La combinación del patrón oceánico con el calentamiento global empuja al planeta hacia un territorio climático desconocido. Mientras las sequías y las inundaciones extremas asfixian economías y cosechas desde Europa hasta África, la ONU acelera la acción anticipatoria para salvar millones de vidas.
«El ensayo general ha terminado; estamos viviendo la cruda realidad». La advertencia de la comunidad científica y de las Naciones Unidas resonó con fuerza: el fenómeno de El Niño no es una amenaza lejana, sino una crisis presente que está reconfigurando el mapa meteorológico y social del planeta.
Según la Organización Meteorológica Mundial (OMM), el evento actual alcanzará su punto de máxima intensidad entre agosto y octubre de 2026. Las aguas del océano Pacífico registran temperaturas hasta 3 °C por encima de lo normal —un récord histórico—, un calentamiento que, al acoplarse con el «Dipolo del Océano Índico» y las emisiones por combustibles fósiles, actúa como un potente multiplicador de riesgos.
Impacto Humano y Respuesta ante El Niño
Anomalías térmicas, riesgos de hambre y estrategia de acción anticipatoria
Anomalía térmica récord registrada por la OMM, proyectando efectos extremos hasta inicios de 2027.

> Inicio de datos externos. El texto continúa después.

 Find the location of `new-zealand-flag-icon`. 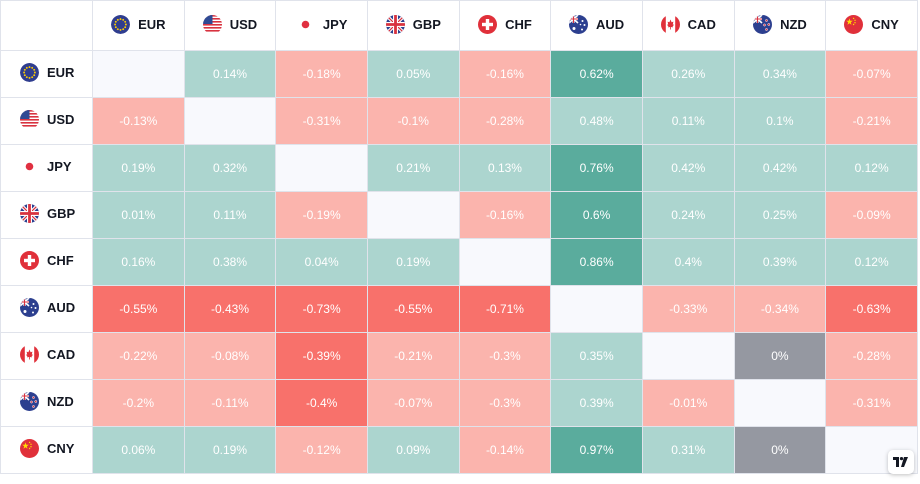

new-zealand-flag-icon is located at coordinates (763, 24).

Proyección del PMA debido a cosechas perdidas por sequía y trabas en rutas comerciales de insumos.
Inundaciones masivas en África Oriental e inundación de cultivos frente a sequías totales en África del Sur y Centroamérica.
Población objetivo de la FAO y el PMA en 22 países para entregar efectivo y semillas antes del desastre.
Un planeta fracturado en dos extremos
El impacto global de este «super El Niño» no se distribuye de manera uniforme, sino que divide al mundo en dos caras de una misma moneda climática:
- Inundaciones y epidemias: En el este de África (desde Somalia hasta Tanzania), el sur de Europa y Asia Central, las lluvias torrenciales han desbordado ríos, destruido caminos y desplazado a miles de familias. El agua estancada ya está provocando brotes de cólera y disparando los casos de malaria.
- Sequías e incendios: En el sur de África (Zambia, Malaui, Mozambique), Centroamérica, el Caribe y el sur de Australia, la ausencia de precipitaciones arruinó cosechas enteras. En Zambia, agricultoras como Esnart Chongani reportan no haber cosechado un solo grano de maíz: «La gente tiene mucha hambre; la generosidad de la comunidad desapareció porque todos luchan por sobrevivir».
A esta tenaza ambiental se le suma la tensión geopolítica. Los conflictos en rutas comerciales clave como el estrecho de Ormuz encarecieron los fertilizantes y los alimentos. El Programa Mundial de Alimentos advierte que hasta 45 millones de personas podrían enfrentar inseguridad alimentaria aguda, provocando pérdidas económicas globales estimadas en billones de dólares.
Los enemigos invisibles: humo y desigualdad
Además de la falta de comida y agua, la crisis climática mata en silencio a través del aire. Los grandes incendios forestales registrados en España, Francia y Grecia liberaron toneladas de material particulado fino (PM2.5). Estas partículas microscópicas viajan miles de kilómetros, penetran en los pulmones y pasan al torrente sanguíneo, afectando gravemente a niños, ancianos y enfermos crónicos.
Por otro lado, la desigualdad determina quién sobrevive al calor. Mientras los sectores acomodados acceden al aire acondicionado, más de 90 millones de trabajadoras de la industria textil en el mundo y millones de peones al aire libre deben soportar jornadas con temperaturas extremas sin protección adecuada.
La respuesta: actuar antes del desastre
Frente a este escenario, la estrategia de las agencias humanitarias dio un giro radical: mover los recursos financieros antes de que ocurra la catástrofe y no después.
Entre 2023 y 2025, los fondos de «acción anticipatoria» de la ONU llegaron a más de 8,5 millones de personas en África mediante transferencias de efectivo, distribución de semillas resistentes a la sequía e infraestructura de monitoreo meteorológico. La FAO y el PMA lanzaron un llamamiento conjunto para proteger a 8,8 millones de personas en 22 países de alto riesgo. Como sintetizó Tom Fletcher, responsable de la Oficina de Coordinación de Ayuda Humanitaria (OCHA): «La elección es clara: podemos esperar al desastre o podemos invertir en resiliencia».